Problem to work on: Rewrite the items below as a numbered list with one entry per line, skipping any blank lines. Omit the pictures from your answer.

------

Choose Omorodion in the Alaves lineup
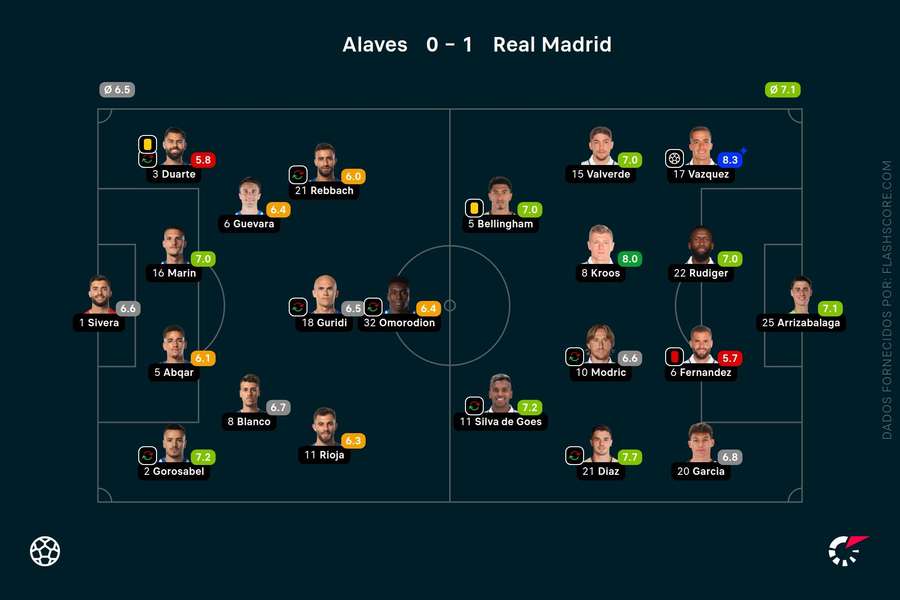 click(400, 296)
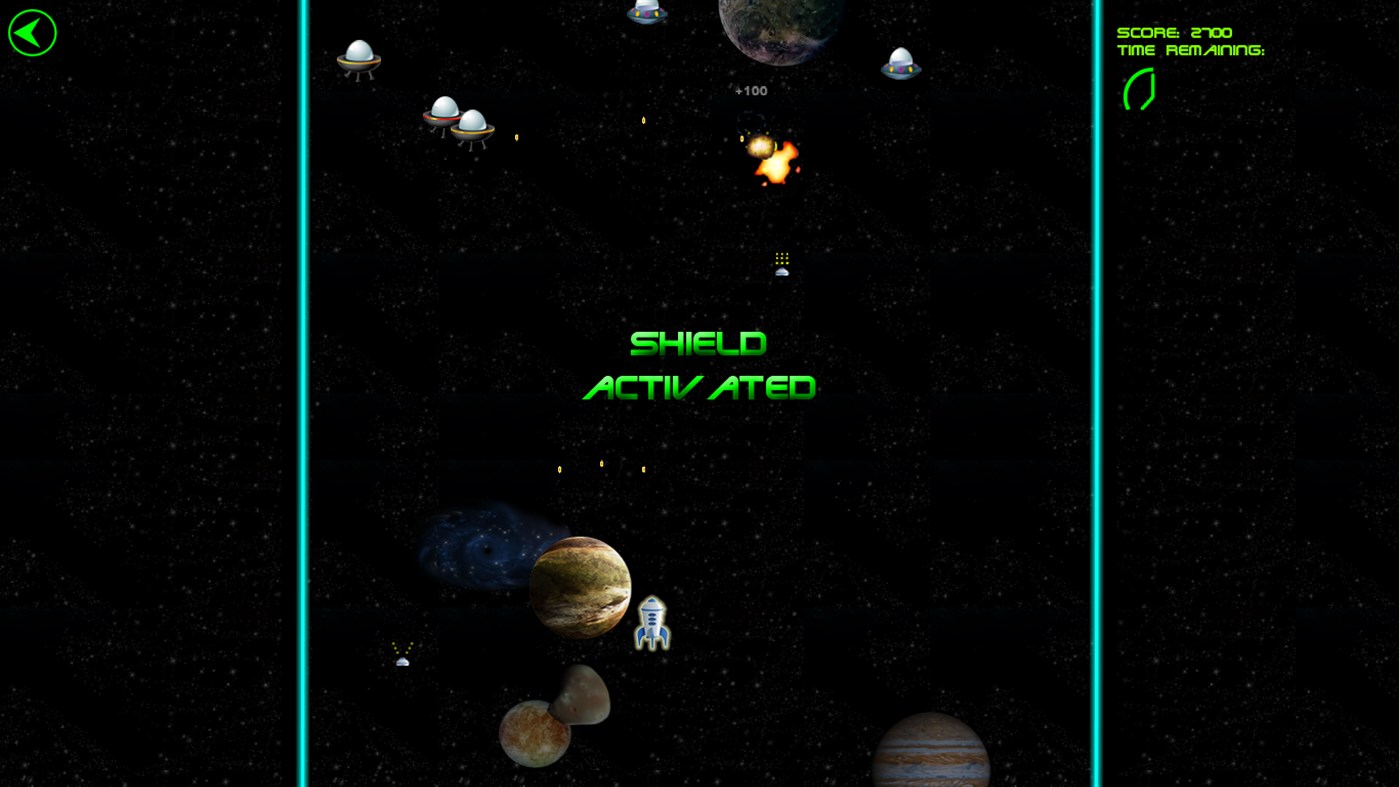Viewport: 1399px width, 787px height.
Task: Click the SCORE: 2700 label
Action: click(1174, 31)
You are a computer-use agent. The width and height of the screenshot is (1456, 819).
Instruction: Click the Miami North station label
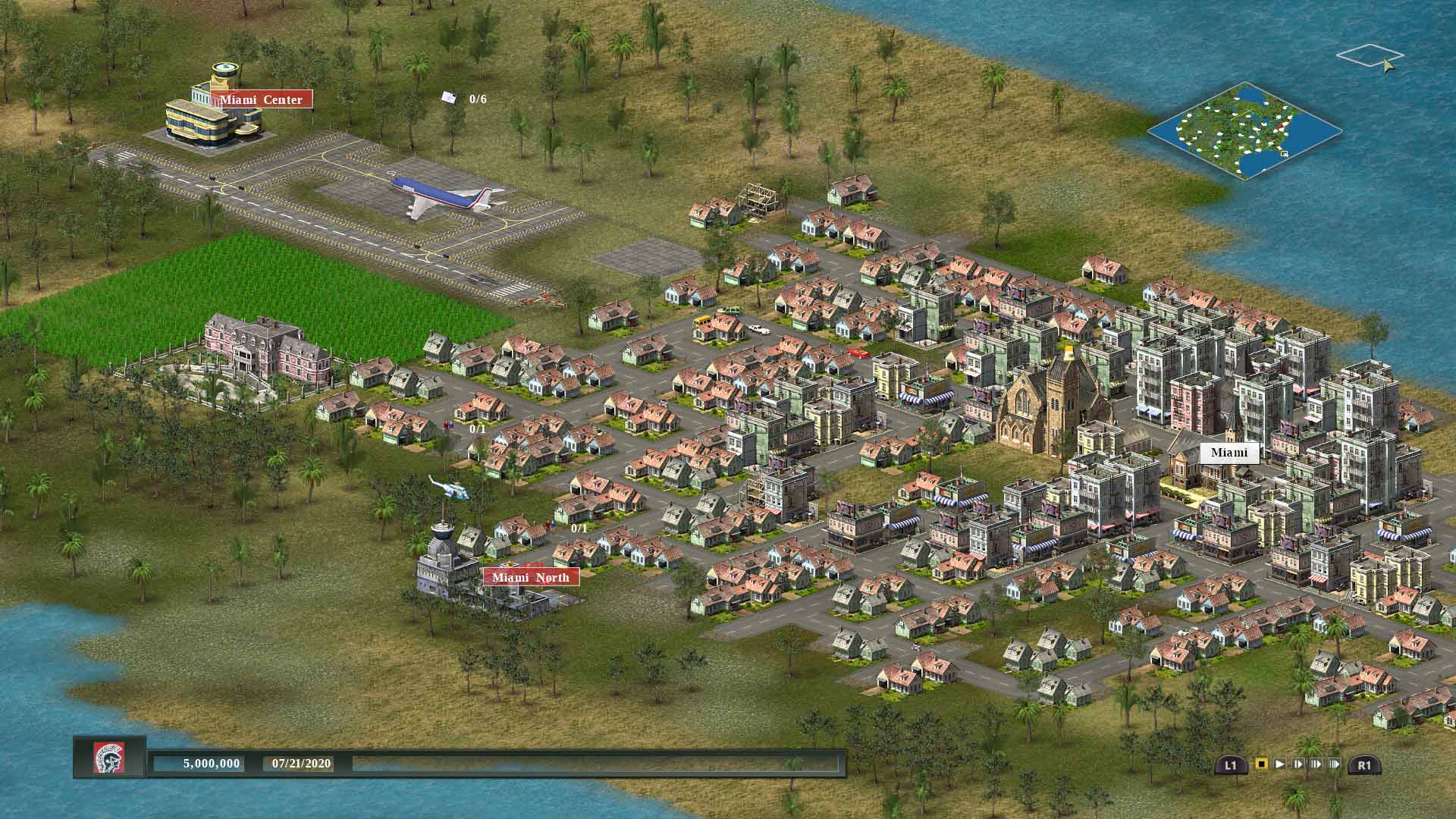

------

Response:
1. Choose Omorodion in the Alaves lineup
2.  click(400, 296)
3. Viewport: 1399px width, 787px height.
4. Task: Click the SCORE: 2700 label
5. Action: click(1174, 31)
6. You are a computer-use agent. The width and height of the screenshot is (1456, 819).
7. Instruction: Click the Miami North station label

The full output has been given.